The Indian government is considering removing anti-dumping duties on certain key inputs used by the textile industry, according to sources — a potential policy shift that, if implemented, would directly reduce raw material costs for garment and fabric manufacturers and sharpen India’s competitive edge in global export markets.

The move is currently at the deliberation stage, with no formal announcement made yet. However, the signal reflects a broader policy conversation that has been building within the textile ministry and the commerce department around making Indian manufacturers more cost-competitive, particularly in the context of India’s ongoing free trade agreement negotiations and the opportunity to capture market share as global buyers diversify supply chains away from China.

What anti-dumping duties do — and why their removal matters

Anti-dumping duties are imposed when imports of a product are found to be entering India at prices below their normal market value, potentially harming domestic producers of the same product. While the duties protect Indian manufacturers of those specific inputs, they simultaneously raise costs for downstream users — in this case, textile and garment makers — who depend on those inputs to produce fabrics, yarn and finished apparel.

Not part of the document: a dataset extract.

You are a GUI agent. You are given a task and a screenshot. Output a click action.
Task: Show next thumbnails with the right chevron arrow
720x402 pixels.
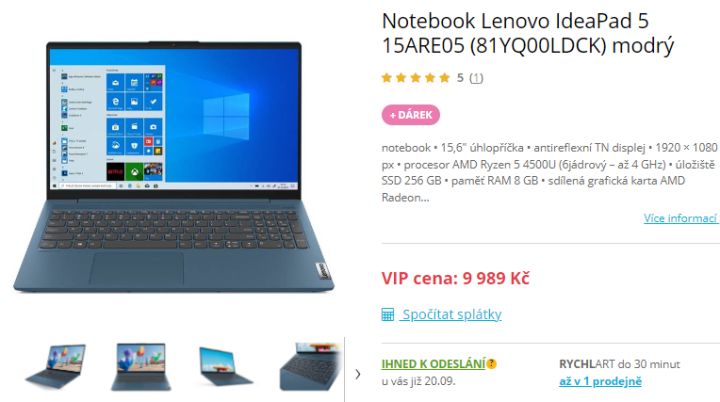(x=358, y=374)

The tension between protecting input producers and enabling downstream competitiveness has been a long-running fault line in India’s textile trade policy. The removal of anti-dumping duty on purified terephthalic acid — a key petrochemical used in polyester production — was welcomed with significant industry relief, with trade bodies noting it would help boost competitiveness globally and improve morale in the sector. Viscose staple fibre, polyester spun yarn and several dye intermediates have similarly been subjects of sustained industry lobbying for ADD relief.

The export opportunity context

India’s textile and apparel exports have been under pressure to scale up rapidly as the country positions itself to benefit from the China-plus-one supply chain reorientation by global buyers. High raw material costs — partly a function of anti-dumping duties on inputs — have been repeatedly flagged by exporters as a structural disadvantage relative to competitors in Bangladesh, Vietnam and Indonesia, which source inputs freely from global markets.

Removing anti-dumping duties on select inputs would lower the cost of production for spinning mills, fabric manufacturers and garment exporters, potentially improving order competitiveness on both price and lead-time metrics.

Who could be affected on the other side

The removal of anti-dumping duties is not without trade-offs. Domestic producers of the protected inputs — which in some cases include large petrochemical and fibre manufacturers — would face increased import competition and potential pressure on margins. Any formal notification will likely trigger industry consultations and may face pushback from input producers who have relied on the duties as a competitive buffer.

The government’s deliberations are expected to weigh the net economic impact across the full textile value chain before a final decision is taken.

This is a developing story. Business Upturn will update this article as more information becomes available.